S’il faut lire ce livre, ce n’est pas seulement parce qu’il s’agit probablement de la toute première fois où s’éleva, dans l’empire autrichien (et même en Europe), une voix venue des profondeurs de ce monde rural que tant de romanciers idéalisaient alors sans le connaître. En effet, voir dans les Scènes de ma vie un document sur la paysannerie, ce serait passer à côté du génie de Felder. Ce qui sidère le lecteur d’aujourd’hui, c’est l’évidence de sa vocation littéraire. Dans la langue exceptionnellement fidèle, riche et imagée de la traduction d’Olivier Le Lay, Felder parvient à rendre intensément présentes toutes les situations qu’il décrit. Dès les premières lignes du livre, il est là, en chair et en os, qui entreprend de raconter les « vies minuscules » de ses compatriotes et la sienne, sans apitoiement : simplement pour en dégager la vérité universelle.

Réédité tout au long du xxe siècle, jamais oublié, Felder est longtemps resté un auteur pour initiés. C’est Peter Handke qui l’a vraiment fait découvrir au grand public germanophone en préfaçant en 1987 l’édition de poche des Scènes de ma vie. La préface de la présente édition est un texte nouveau, spécialement écrit par Peter Handke pour ses lecteurs francophones.

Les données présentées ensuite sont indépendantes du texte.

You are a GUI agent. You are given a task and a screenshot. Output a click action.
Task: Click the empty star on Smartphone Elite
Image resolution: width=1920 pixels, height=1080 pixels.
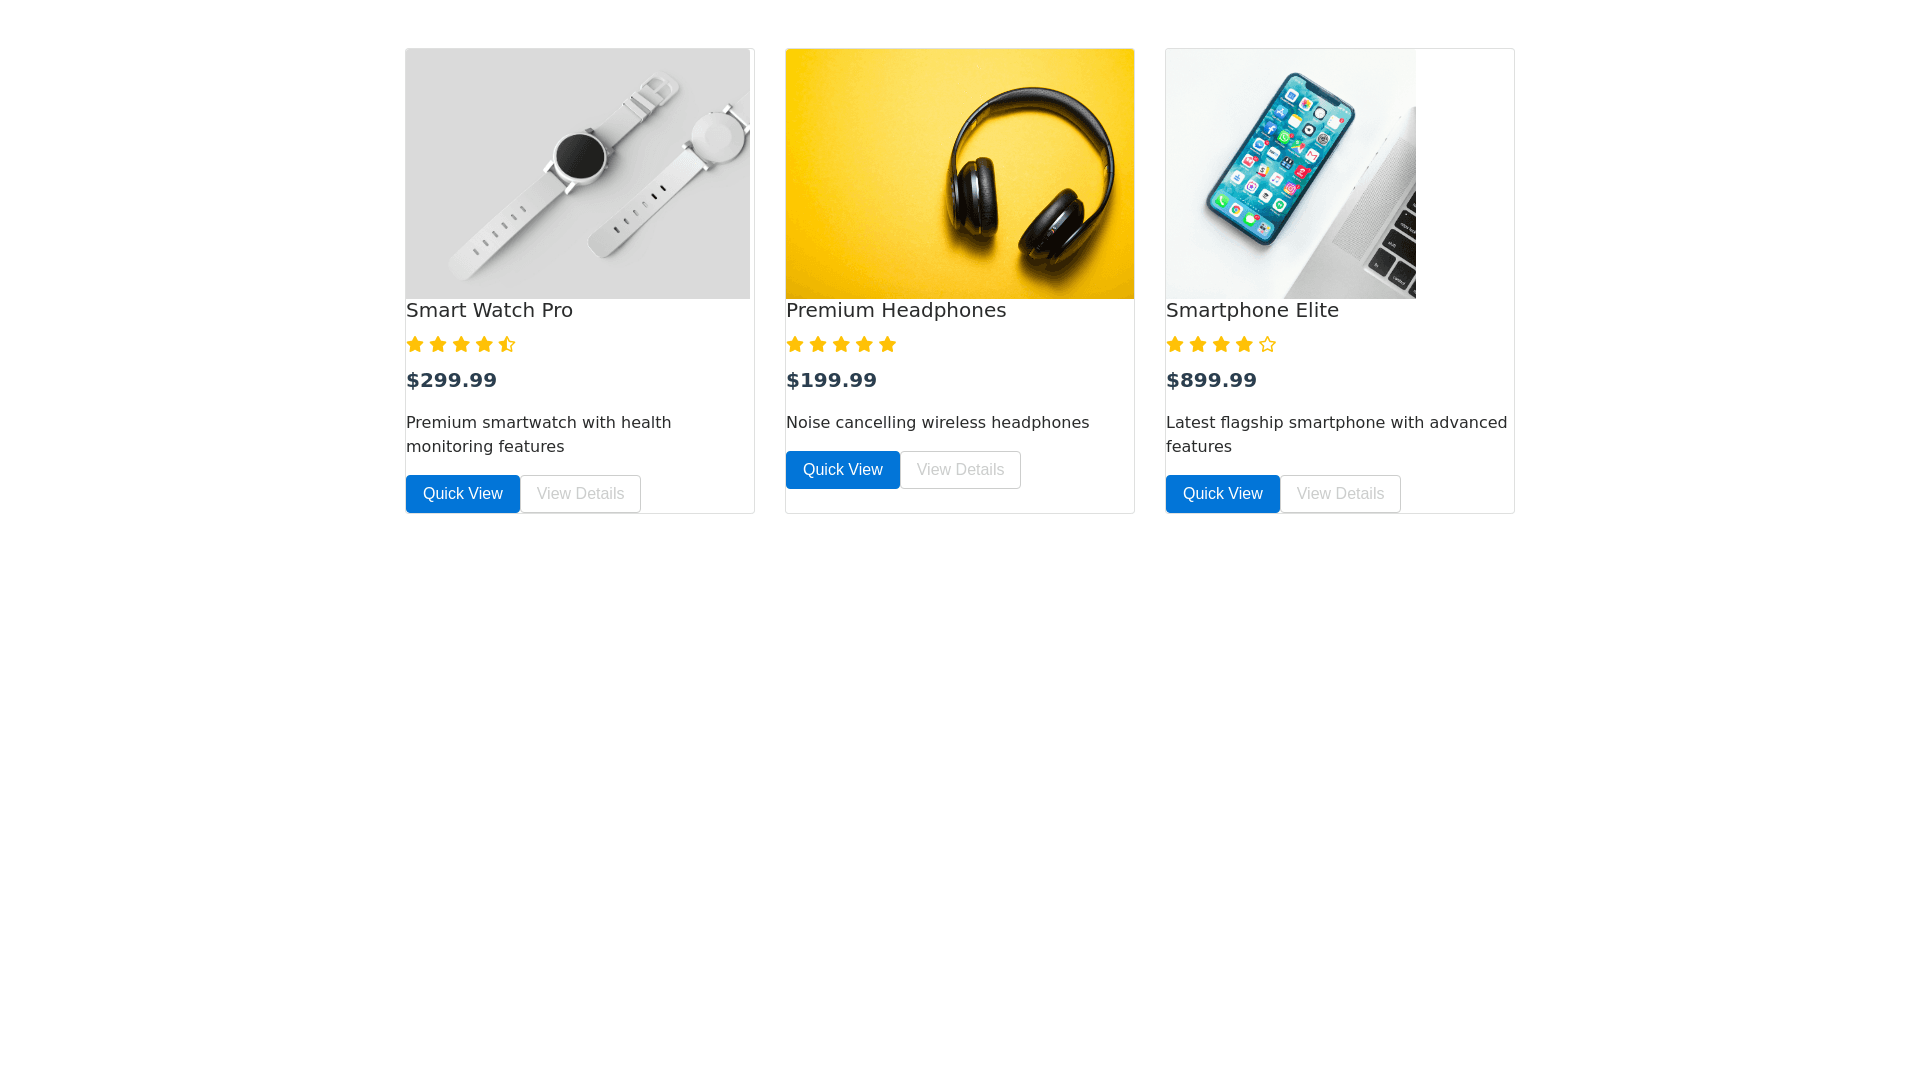point(1267,345)
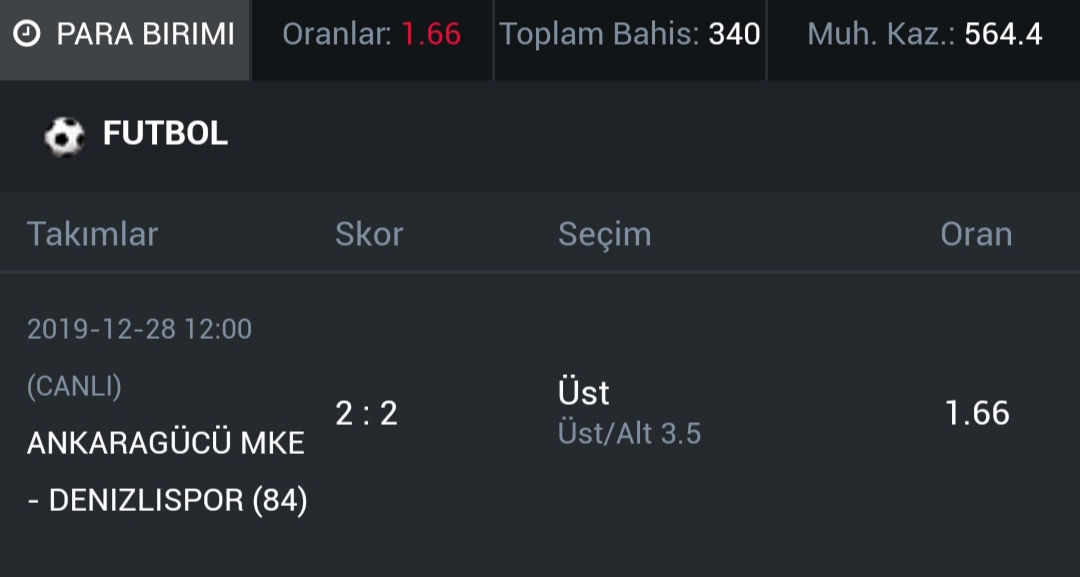Click the 1.66 odds in the match row
The height and width of the screenshot is (577, 1080).
(977, 413)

Il existe aussi une poésie de la mort, profonde, merveilleuse ; si profonde et merveilleuse qu’il s’en faut de beaucoup que nous la ressentions tous. Le sommeil est l’image la plus fidèle de la mort. Mais celui qui, comme nous maintenant, veille toute la nuit dans le petit village silencieux et enserré de montagnes, est pareil à qui a vu ce qu’il a de plus cher périr sous ses yeux. Son regard mélancolique s’élève et fuit le monde sombre qui, dans sa quiétude figée, apparaît bien dur et égoïste à celui qui ne sommeille pas. Le voici seul dans l’ombre ; mais là-haut des milliers et des milliers d’étoiles lui font signe, l’attirent vers l’infini, et son être se dilate merveilleusement, au point qu’il ne désire plus le vacarme du jour, ne souhaite plus retrouver l’agitation fébrile et insatisfaite des hommes. Si le jour avec ses images chamarrées nous montre la grandeur et la petitesse de l’esprit humain, toi, Mère Nature, si accueillante, tu es pour le solitaire l’annonciatrice sublime de la toute-puissance, de l’infinité du Seigneur qui maintient le monde, tu es pour lui l’image même de l’éternité. Oh, sachez que certains que vous aviez cru si malheureux, qui du reste l’étaient et que vous ne saviez distraire ni consoler, qui traversaient furtifs et indifférents les plus bruyantes de vos fêtes, pouvaient dans le silence de la nuit tombante, où plus une image de douleur, de discorde ne retenait captif leur esprit, immerger leur souffrance dans le grand tout, disparaître dans la mer sans rive du néant.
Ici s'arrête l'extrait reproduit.